The July NFP report was pretty good on the surface, which is why the Greenback rallied hard. But what about the details? Are they also sending out good vibes for the U.S. economy? Well, read on and find out!
Another upside surprise for employment
- July non-farm payrolls: 255K vs. 180K expected, 292K previous
- June non-farm payrolls: upgraded to 292K from 287K originally
- May non-farm payrolls: upgraded to 24K from 11K originally
In my Forex Preview for the July NFP report, I concluded that “the available leading indicators are saying that payroll numbers in July still grew, albeit at a weaker pace when compared to June.” I also wrote that “The consensus reading therefore looks about right. However, probability seems slightly skewed towards a downside surprise.” Well, we got an upside surprise instead.
Non-farm employment in July increased by 255K, which is much more than the expected 180K. Even better, July’s strong jobs gain of 287K was upgraded to 292K. Also, May’s very dismal 11K reading was revised higher to a less dismal 24K.

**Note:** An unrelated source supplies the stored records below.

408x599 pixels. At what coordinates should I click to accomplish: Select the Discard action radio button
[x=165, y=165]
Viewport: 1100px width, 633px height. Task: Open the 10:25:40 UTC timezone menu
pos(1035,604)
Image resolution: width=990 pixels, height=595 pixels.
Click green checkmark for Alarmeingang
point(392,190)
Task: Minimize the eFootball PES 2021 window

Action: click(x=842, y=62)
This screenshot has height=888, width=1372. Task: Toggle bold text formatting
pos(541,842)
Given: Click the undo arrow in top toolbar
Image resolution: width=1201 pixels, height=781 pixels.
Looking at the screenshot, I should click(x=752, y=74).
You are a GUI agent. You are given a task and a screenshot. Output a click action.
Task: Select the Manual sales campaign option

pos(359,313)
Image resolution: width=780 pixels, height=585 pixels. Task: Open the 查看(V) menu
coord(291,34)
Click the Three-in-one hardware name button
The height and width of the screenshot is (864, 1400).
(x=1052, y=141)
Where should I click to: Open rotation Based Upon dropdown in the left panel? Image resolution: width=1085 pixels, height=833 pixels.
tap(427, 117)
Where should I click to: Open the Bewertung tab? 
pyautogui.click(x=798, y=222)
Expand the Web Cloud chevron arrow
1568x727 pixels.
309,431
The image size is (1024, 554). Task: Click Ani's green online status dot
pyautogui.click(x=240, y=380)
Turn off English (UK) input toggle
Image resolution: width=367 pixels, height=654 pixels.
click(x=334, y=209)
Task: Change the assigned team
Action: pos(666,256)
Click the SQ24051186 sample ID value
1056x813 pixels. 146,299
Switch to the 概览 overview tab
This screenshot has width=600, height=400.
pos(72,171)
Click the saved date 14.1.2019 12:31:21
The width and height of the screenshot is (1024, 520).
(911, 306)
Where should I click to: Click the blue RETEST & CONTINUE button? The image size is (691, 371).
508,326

Looking at the details of the report, the service sector was still the main generator of jobs. However, as the PMI readings hinted at, jobs creation from the service sector moderated a bit, which is why the net gain in employment for July was less when compared to last time. Construction did finally see an increase in employment after several months of jobs shedding. This was able to partially offset the weaker contribution from the service sector and is also a good sign for the housing market.
Earnings beat expectations
- Average hourly earnings m/m: 0.3% vs. 0.2% expected, 0.1% previous
- Average hourly earnings y/y: 2.7% vs. 2.6% previous
I told y’all in my Forex Preview that “If employment does come in at 100K or better, then forex traders will usually focus on other labor indicators, namely wage growth.” Well, there was no problem on that end. Heck the actual monthly reading even came in at 0.3%, beating expectations of a 0.2% increase. The annual reading, meanwhile, came in at 2.7%, which is the fastest pace of increase in over a year.
Looking at the tables above, the relatively higher-paying transportation equipment industry (aerospace engineers, mechanical engineers, machinists, etc.) generated most of the manufacturing jobs.
As for the service sector, lower-paying industries like retail, accommodation and food services, and administrative and waste services continued to provide a large chunk of jobs. But on the bright side, the higher-paying professional and technical services industry (accountants, lawyers, architects, etc.) also contributed a solid chunk to job creation.
The higher-paying financial industry also continued to steadily provide jobs. The median-paying health care and social assistance industry, meanwhile, also continues to provide a lot of jobs.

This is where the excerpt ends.